Fusion 5.4

High-Performance Query Processing with Auto-Scaling

To further illustrate key concepts about the Fusion 5 architecture, let’s walk through how query execution works and the various microservices involved. There are two primary take-aways from this section. First, there are a number of microservices involved in query execution, which illustrates the value and importance of having a robust orchestration layer like Kubernetes. Second, Fusion comes well-configured out of the box so you don’t have to worry about configuring all the details depicted in the diagram below:

Figure 2: Fusion query execution

query execution At point A (far right), background Spark jobs aggregate signals to power the signal boosting stage and analyze signals for query rewriting (head/tail, synonym detection, and so on). At point B, Fusion uses a Solr auto-scaling policy in conjunction with Kubernetes node pools to govern replica placement for various Fusion collections. For instance, to support high performance query traffic, we typically place the primary collection together with sidecar collections for query rewriting, signal boosting, and rules matching. Solr pods supporting high volume, low-latency reads are backed by a HPA linked to CPU or custom metrics in Prometheus. Fusion services store configuration, such as query pipeline definitions, in Zookeeper (point C lower left).
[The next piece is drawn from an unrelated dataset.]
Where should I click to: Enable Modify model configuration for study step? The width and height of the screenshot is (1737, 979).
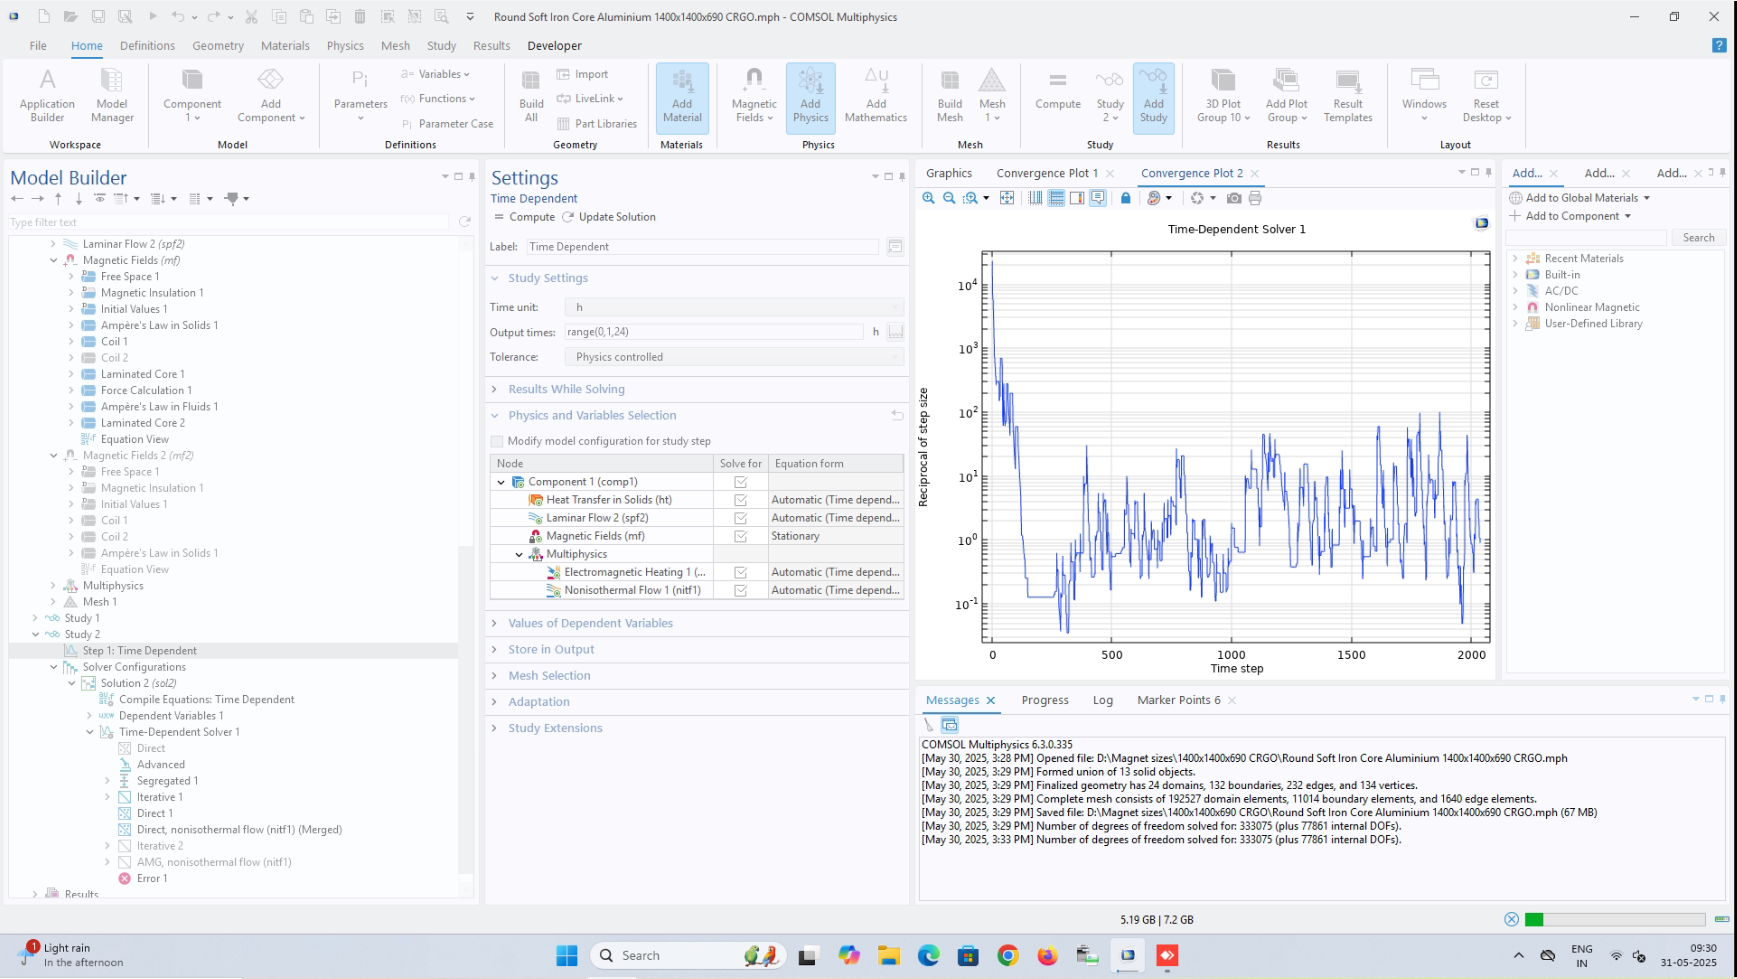(x=497, y=441)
At point 1, (far left), a query request comes into the cluster via a Kubernetes Ingress. The Ingress is configured to route requests to the Fusion API Gateway service. The gateway performs authentication and authorization to ensure the user has the correct permissions to execute the query. The Fusion API Gateway load-balances requests across multiple query pipeline services using native Kubernetes service discovery (point 2).

The gateway issues a JWT to be sent to downstream services (point 3 in the diagram); this diagram is from the perspective of a request. An internal JWT holds identifying information about a user including their roles and permissions to allow Fusion services to perform fine-grained authorization. The JWT is returned as a Set-Cookie header to improve performance of subsequent requests. Alternatively, API requests can use the /oauth2/token endpoint in the Gateway to get the JWT using OAuth2 semantics.
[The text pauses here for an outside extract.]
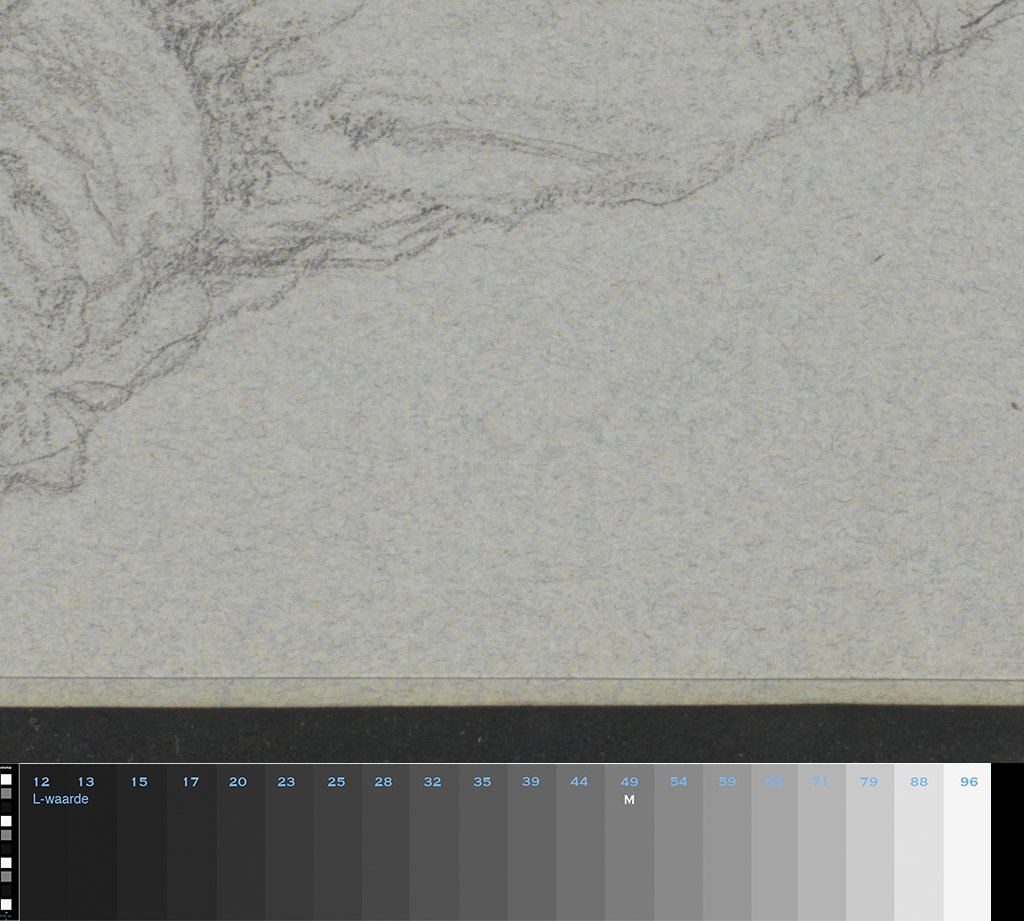Pick the dark swatch labeled 17
The width and height of the screenshot is (1024, 921).
point(190,850)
At point 4, the query service executes the pipeline stages to enrich the query before sending it to the primary collection. Typically, this involves a number of lookups to sidecar collections, such as the <app>_query_rewrite collection to perform spell correction, synonym expansion, and rules matching. Your query pipeline may also call out to the Fusion ML Model service to generate predictions, such as to determine query intent. The ML Model service may also use an HPA tied to CPU to scale out as needed to support desired QPS (point 5 in the diagram).

After executing the query the primary collection, Fusion generates a response signal to track query request parameters and Solr response metrics, such as numFound and qTime (point 6). Raw signals are stored in the signals collection, which typically runs in the analytics partition in order to support high-volume writes.

Behind the scenes, every Fusion microservice exposes detailed metrics. Prometheus scrapes the metrics using pod annotations. The query microservice exposes per stage metrics to help understand query performance (point 7). Moreover, every Fusion service ships logs to Logstash, which can be configured to index log messages into the system_logs collection in Solr or to an external service like Elastic (point 8).